Data to use —
────────────────────

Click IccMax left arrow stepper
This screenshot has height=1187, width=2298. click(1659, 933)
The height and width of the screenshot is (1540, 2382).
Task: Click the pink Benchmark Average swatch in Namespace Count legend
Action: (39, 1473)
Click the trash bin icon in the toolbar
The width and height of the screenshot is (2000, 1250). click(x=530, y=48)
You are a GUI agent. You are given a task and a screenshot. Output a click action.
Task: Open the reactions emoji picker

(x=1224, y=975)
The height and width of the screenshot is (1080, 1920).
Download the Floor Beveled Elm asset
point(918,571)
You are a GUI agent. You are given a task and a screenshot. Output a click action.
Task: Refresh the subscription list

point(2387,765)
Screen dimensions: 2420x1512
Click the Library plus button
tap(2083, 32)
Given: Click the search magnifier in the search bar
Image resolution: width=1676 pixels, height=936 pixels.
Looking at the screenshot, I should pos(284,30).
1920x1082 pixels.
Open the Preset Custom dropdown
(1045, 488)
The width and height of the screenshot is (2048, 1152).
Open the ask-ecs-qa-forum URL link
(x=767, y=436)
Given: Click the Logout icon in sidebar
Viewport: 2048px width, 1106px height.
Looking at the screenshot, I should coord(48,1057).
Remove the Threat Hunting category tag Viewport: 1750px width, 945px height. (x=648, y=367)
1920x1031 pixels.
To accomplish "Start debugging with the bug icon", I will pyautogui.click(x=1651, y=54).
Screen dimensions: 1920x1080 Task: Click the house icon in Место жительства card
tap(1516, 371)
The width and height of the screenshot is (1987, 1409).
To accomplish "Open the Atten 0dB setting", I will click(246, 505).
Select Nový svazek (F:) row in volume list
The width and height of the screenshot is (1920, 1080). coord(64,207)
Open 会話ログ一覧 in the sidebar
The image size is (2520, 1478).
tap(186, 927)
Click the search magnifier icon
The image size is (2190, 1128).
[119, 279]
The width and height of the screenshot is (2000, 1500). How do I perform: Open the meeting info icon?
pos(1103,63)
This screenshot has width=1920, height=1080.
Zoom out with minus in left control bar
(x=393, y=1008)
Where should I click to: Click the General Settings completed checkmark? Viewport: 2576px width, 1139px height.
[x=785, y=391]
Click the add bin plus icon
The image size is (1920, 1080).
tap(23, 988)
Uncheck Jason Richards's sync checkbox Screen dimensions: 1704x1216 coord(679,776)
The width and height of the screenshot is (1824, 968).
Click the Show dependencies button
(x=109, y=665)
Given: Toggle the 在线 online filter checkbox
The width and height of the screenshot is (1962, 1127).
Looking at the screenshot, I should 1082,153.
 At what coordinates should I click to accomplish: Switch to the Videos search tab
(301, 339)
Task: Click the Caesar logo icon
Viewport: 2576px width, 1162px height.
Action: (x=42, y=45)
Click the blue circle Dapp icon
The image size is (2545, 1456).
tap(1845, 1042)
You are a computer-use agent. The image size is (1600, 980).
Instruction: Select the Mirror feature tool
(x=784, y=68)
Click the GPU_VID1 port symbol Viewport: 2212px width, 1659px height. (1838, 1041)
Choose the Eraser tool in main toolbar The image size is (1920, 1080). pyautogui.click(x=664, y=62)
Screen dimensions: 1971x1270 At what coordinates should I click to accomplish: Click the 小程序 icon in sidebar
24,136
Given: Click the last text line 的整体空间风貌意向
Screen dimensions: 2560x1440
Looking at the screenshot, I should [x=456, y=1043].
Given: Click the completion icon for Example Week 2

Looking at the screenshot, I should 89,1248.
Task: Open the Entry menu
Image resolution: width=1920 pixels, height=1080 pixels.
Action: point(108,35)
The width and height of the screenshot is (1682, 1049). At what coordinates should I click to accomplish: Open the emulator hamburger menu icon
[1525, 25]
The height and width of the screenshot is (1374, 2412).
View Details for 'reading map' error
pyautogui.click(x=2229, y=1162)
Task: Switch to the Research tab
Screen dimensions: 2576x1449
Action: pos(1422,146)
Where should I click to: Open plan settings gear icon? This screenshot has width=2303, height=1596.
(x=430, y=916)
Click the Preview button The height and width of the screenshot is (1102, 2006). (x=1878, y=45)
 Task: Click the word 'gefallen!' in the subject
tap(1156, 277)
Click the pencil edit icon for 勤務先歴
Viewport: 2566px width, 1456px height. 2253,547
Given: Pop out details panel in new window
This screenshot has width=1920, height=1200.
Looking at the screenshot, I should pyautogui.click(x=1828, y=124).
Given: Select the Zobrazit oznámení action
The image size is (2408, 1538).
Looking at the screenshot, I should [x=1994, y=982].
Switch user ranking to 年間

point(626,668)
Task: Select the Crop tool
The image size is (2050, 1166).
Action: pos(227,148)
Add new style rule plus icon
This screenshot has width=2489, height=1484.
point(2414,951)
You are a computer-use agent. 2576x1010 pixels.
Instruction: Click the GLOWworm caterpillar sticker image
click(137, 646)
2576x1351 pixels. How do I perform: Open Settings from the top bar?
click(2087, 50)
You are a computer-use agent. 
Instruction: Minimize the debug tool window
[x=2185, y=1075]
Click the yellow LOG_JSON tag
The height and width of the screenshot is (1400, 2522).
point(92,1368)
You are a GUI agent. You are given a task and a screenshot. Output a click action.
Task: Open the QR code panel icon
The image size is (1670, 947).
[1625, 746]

────────────────────

Problem details — From the entries above, copy each line holding "computer".

Output —
You are a computer-use agent. The image size is (1600, 980).
You are a computer-use agent. 2576x1010 pixels.
You are a computer-use agent. 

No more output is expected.